In a new study, North Carolina State University researchers have described a set of molecular tools to rewrite—not just modify—large pieces of an organism’s DNA, based on CRISPR-Cas systems linked to selfish genetic “wankers” called transposons.
Researchers are investigating and engineering various type IF CRISPR-Cas systems to add a genetic cargo — up to 10,000 additional genetic code letters — to the transposon cargo to make the desired changes to bacteria — in this case, coli.
The findings expand CRISPR’s toolbox and could have major implications for manipulating bacteria and other organisms at a time when flexible genome modification is needed for more sustainable and efficient therapies, biotechnology, and agriculture.
Bacteria use CRISPR-Cas technology as an adaptive immune system to fight off attacks from enemies such as viruses. These systems have been adapted by scientists to remove, cut, and replace specific genetic code sequences in a variety of organisms. The new discovery shows that larger amounts of genetic code can be moved or added, which could increase CRISPR’s functionality.
“In nature, transposons have chosen CRISPR systems, selfishly, to move themselves around the genome of an organism to help themselves survive. We, in turn, choose what happens in nature by integrating transposons with a programmable CRISPR-Cas system that can help themselves survive,” said Rudolph Barangu.

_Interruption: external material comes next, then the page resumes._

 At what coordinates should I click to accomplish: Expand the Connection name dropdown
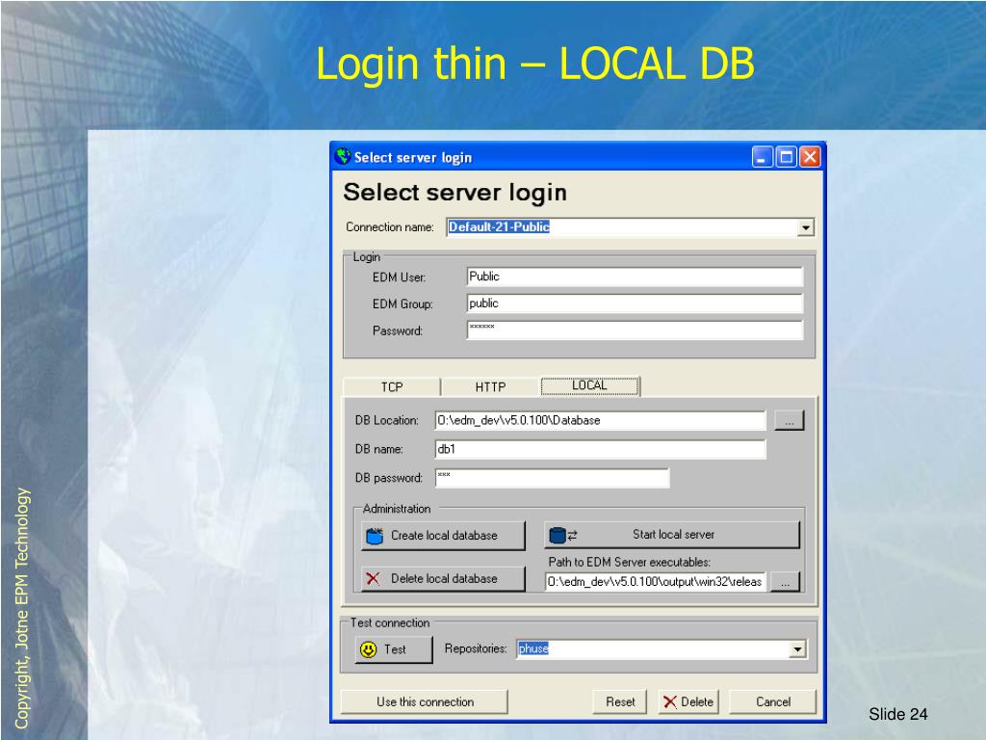(806, 228)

Todd R. Kleinhammer Distinguished Professor of Food, Bioprocessing, and Nutritional Sciences at NC State and corresponding author of a paper describing the research: “Moving around genetic cargo that we design to perform certain functions.”

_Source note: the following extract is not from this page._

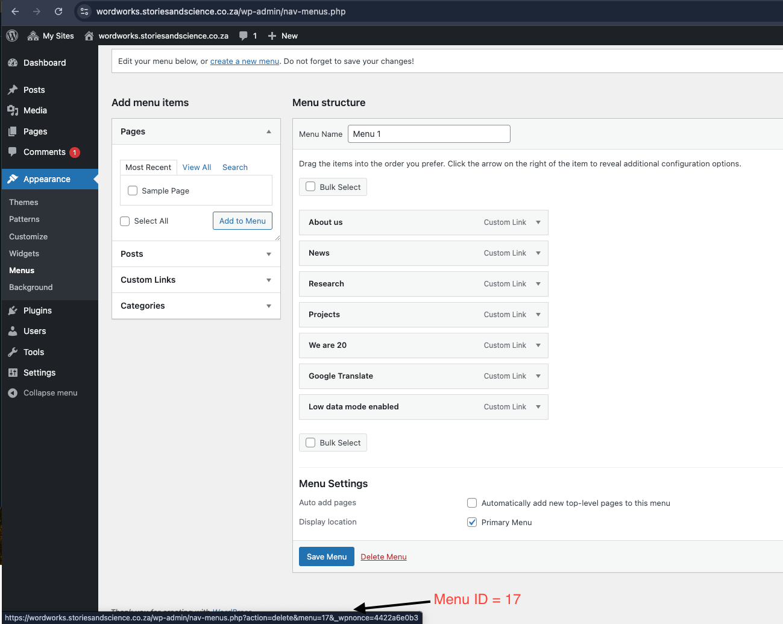Click the Menu Name text field
783x624 pixels.
click(429, 134)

“Using this method, we have shown that we can engineer the genome by transferring pieces of DNA of up to 10,000 letters,” Barango said. “Nature already does this — bioinformatics data shows examples of up to 100,000 genetic letters transferred by transposon-based CRISPR systems — but we can now control and engineer it with this system.”

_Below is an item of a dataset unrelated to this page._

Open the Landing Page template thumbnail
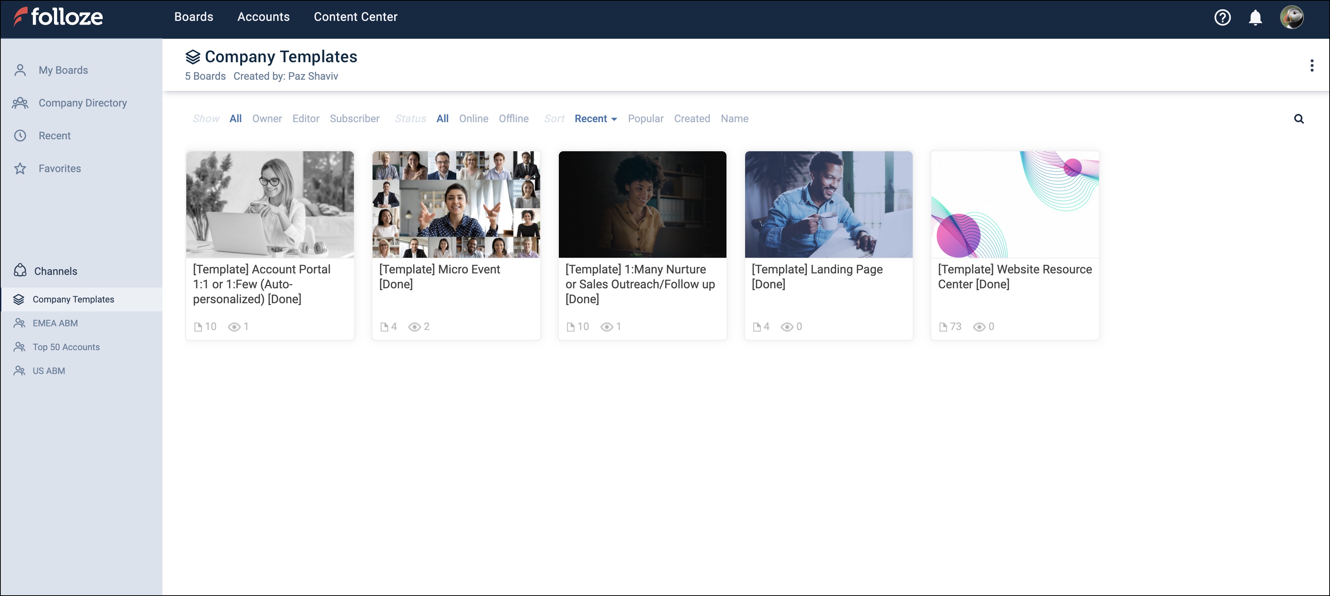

“To complete the hitchhiking analogy, we engineer the traveler to bring some baggage or cargo into the vehicle to deliver some kind of payload when the vehicle arrives at its destination.”
The study showed that the researchers demonstrated the effectiveness of this method in vitro on the laboratory bench and in vivo coli. The researchers selected 10 different CRISPR-related transposons to test the method’s effectiveness. The approach worked for all 10 transposons, although their effectiveness varied based on factors such as temperature and the size of the cargo payload being transported.
“It was exciting to find that all of the systems we tested were functional after being reconstructed into genome editing tools from their original biological forms,” said Avery Roberts, a NC State graduate student and first author of the study. “We have discovered new features of these systems, but there are likely to be many more relevant results and applications to come as the field moves at a rapid pace.”
The research also showed that the method can be used with different transposons at the same time.
“Instead of just one gene – as is the case with other CRISPR systems such as the more common Type II Cas-9 system – we can introduce an entire metabolic pathway to integrate a whole new set of functions for the organism,” Barrangou said. “In the future, that could mean providing more resilient disease or drought resistance to plants, for example.”
“We are excited about these results and see the potential to apply these newly discovered systems in crop plants to accelerate the development of more resilient, high-yielding varieties,” said Josui Wu, global head of seed research at Syngenta Seeds.
Barango Wu adds that the work on this study provides a great example of public-private partnerships driving scientific discovery and training the workforce of the future.
The sheet appears in Nucleic acid research. Funding was provided by Syngenta Seeds. Co-authors on the research include NC State graduate student Avery Roberts and former NC State Ph.D. Student Matthew Nyeteri.